What are the reserves of a resource?
The reserves of a given resource consist of quantities that are economically recoverable at current costs, prices and technology.
What are the classifications of oil and gas reserves?
Undisclosed resources, potential additional resources and reserves
What does a market demand curve represent?
The marginal wilingness to pay (MWTP) for additional units of that good and marginal WTP represent the marginal benefits that good brings to society.
What is the technical constraint in an efficient depletion program?
The sum of the amount of oil extracte in the two periods must be equal to initial stock size.
What is the net price per unit of oil
It is also known as the royalty price and is equal to P - c
State Hotelling’s rule
An efficient non-renewable resource depletion programme requires the resource’s royalty value to grow over time at a constant rate equal to the market interest rate.
In other words, the discounted value of a royalty of extracting one unit of oil has to be the same at any point in time.
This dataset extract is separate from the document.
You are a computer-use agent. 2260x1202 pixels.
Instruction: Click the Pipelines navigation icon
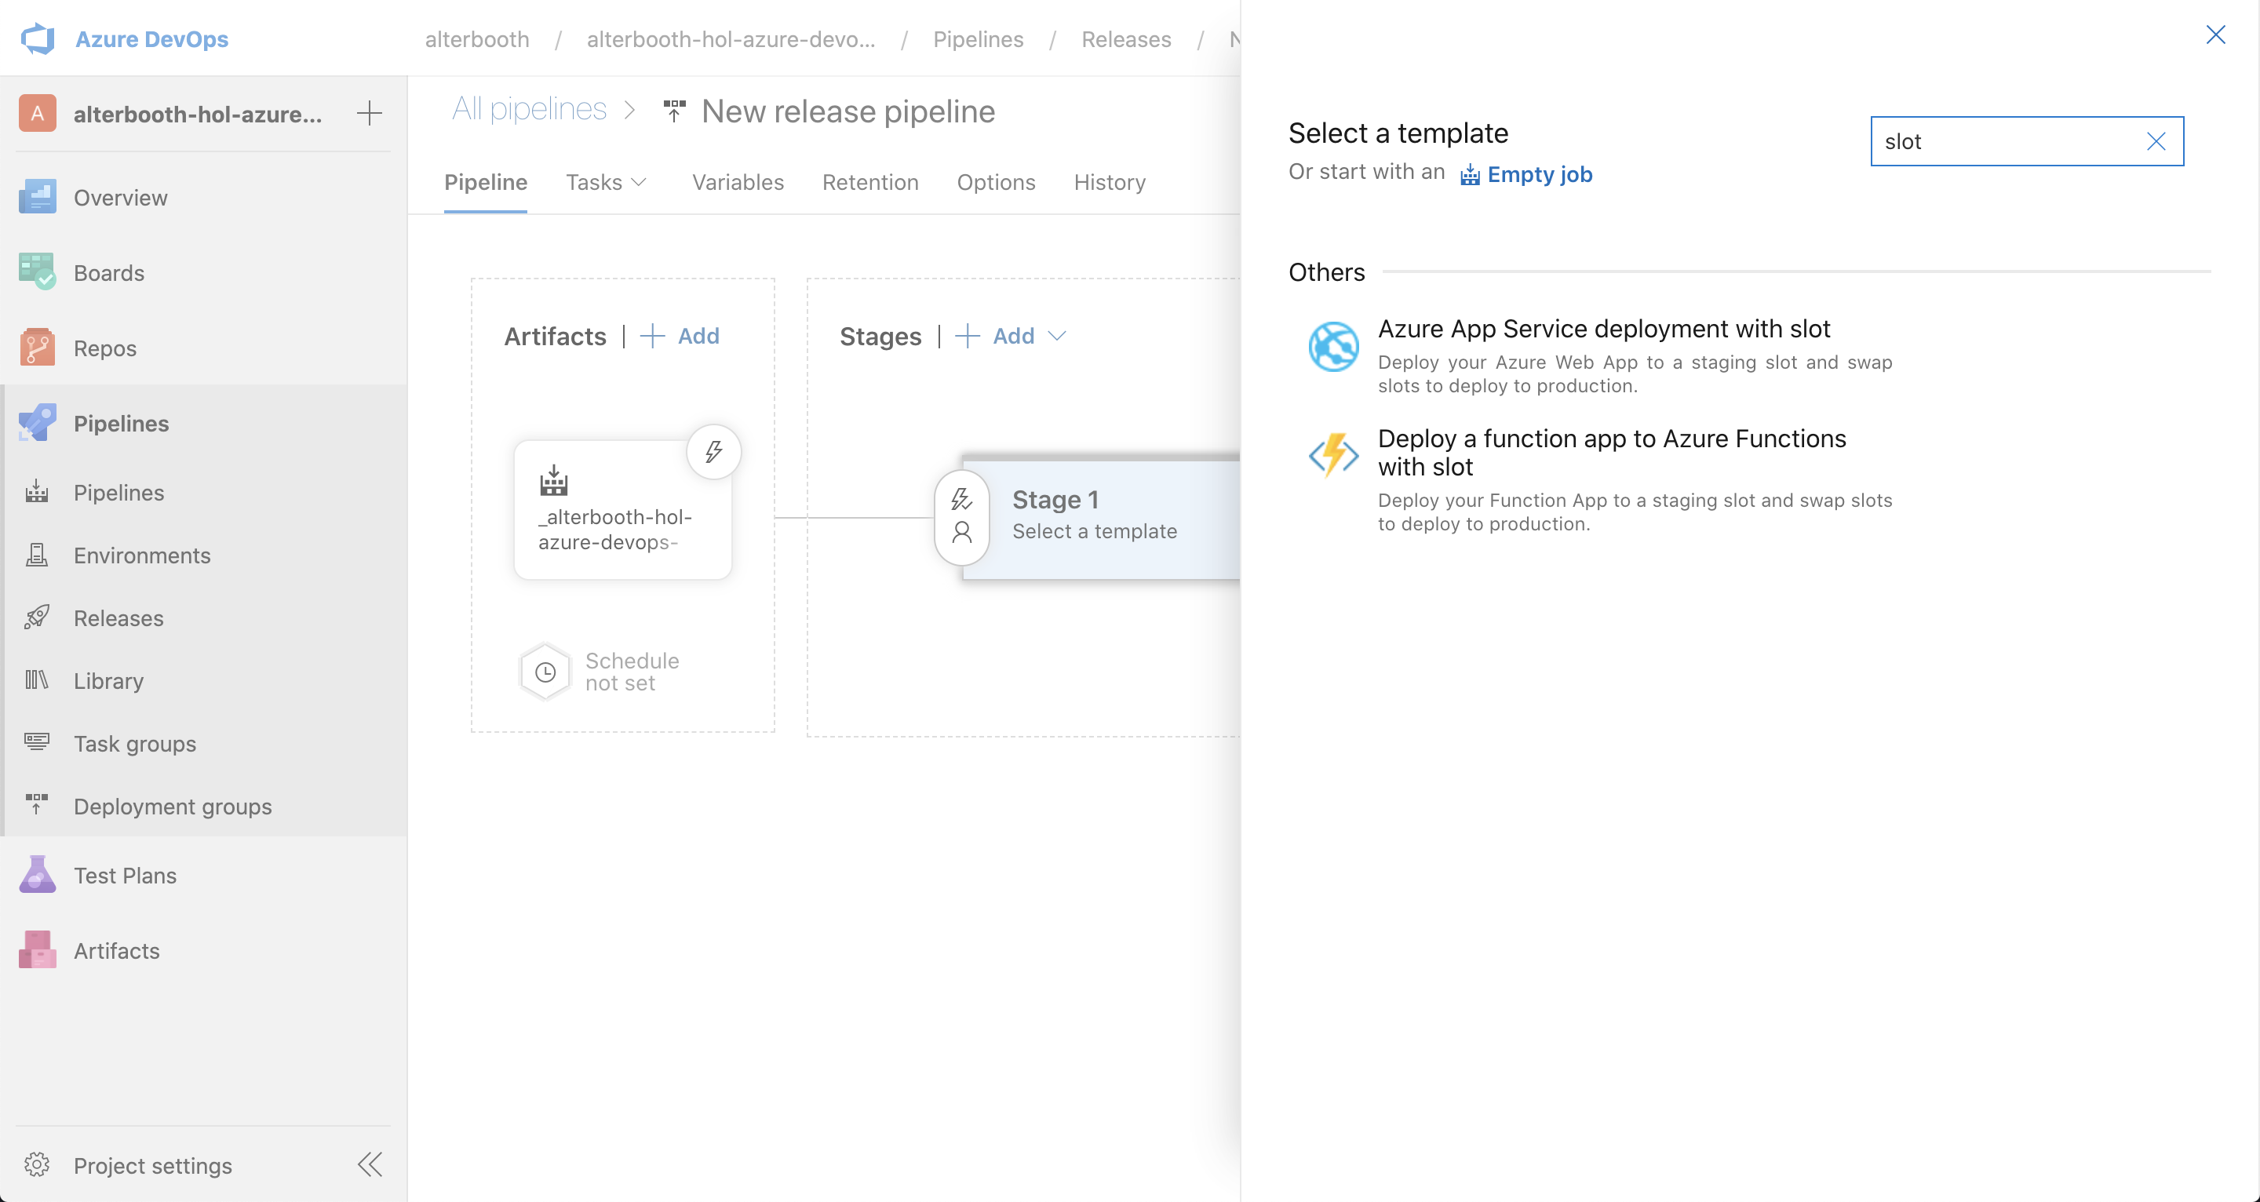[x=39, y=423]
In Hotelling’s rule what does the lower the cost of the resource mean?
The lower the cost, the deeper tha contango.
Contango: r > 0 and P(0)-c > 0
This means the gross price of oil in P(1) is higher than the gross price in P(0).
What does contango imply?
Contango means that we can use this knowledge to build a basic price term structure model.
The existence of contango means that the efficient extracted quantity in period 1 will be less than that extracted in period 0.
Further to this the higher the r the higher the resource price increases and the faster the quantity decreases.
Name the explicit and implicit assumptions of the hotelling rule
- Fixed and homogenous stock of known size
- Rates are constant over time
- Constant marginal cost
- At each point in time identical demand curves
- Fixed choke price (back stop technology)
- No technical change
- No externality/tax/government intervention
- Perfect competition (OPEC…)
- Perfect information/no uncertainty
Briefly explain why pure scarcity/stock is relevant two the two period efficient depletion model
- Oil in the ground is scarce and intertemporarily shiftable and therefore has a value
- Oil in the ground has value (as well as extracted oil) because it is scarce (not unlimited) and does not vanish
- In each period the value of oil in the ground is P(t) - c
What happens if instead decisions are made by profiti maximising firms in a perfectly competitive market economy?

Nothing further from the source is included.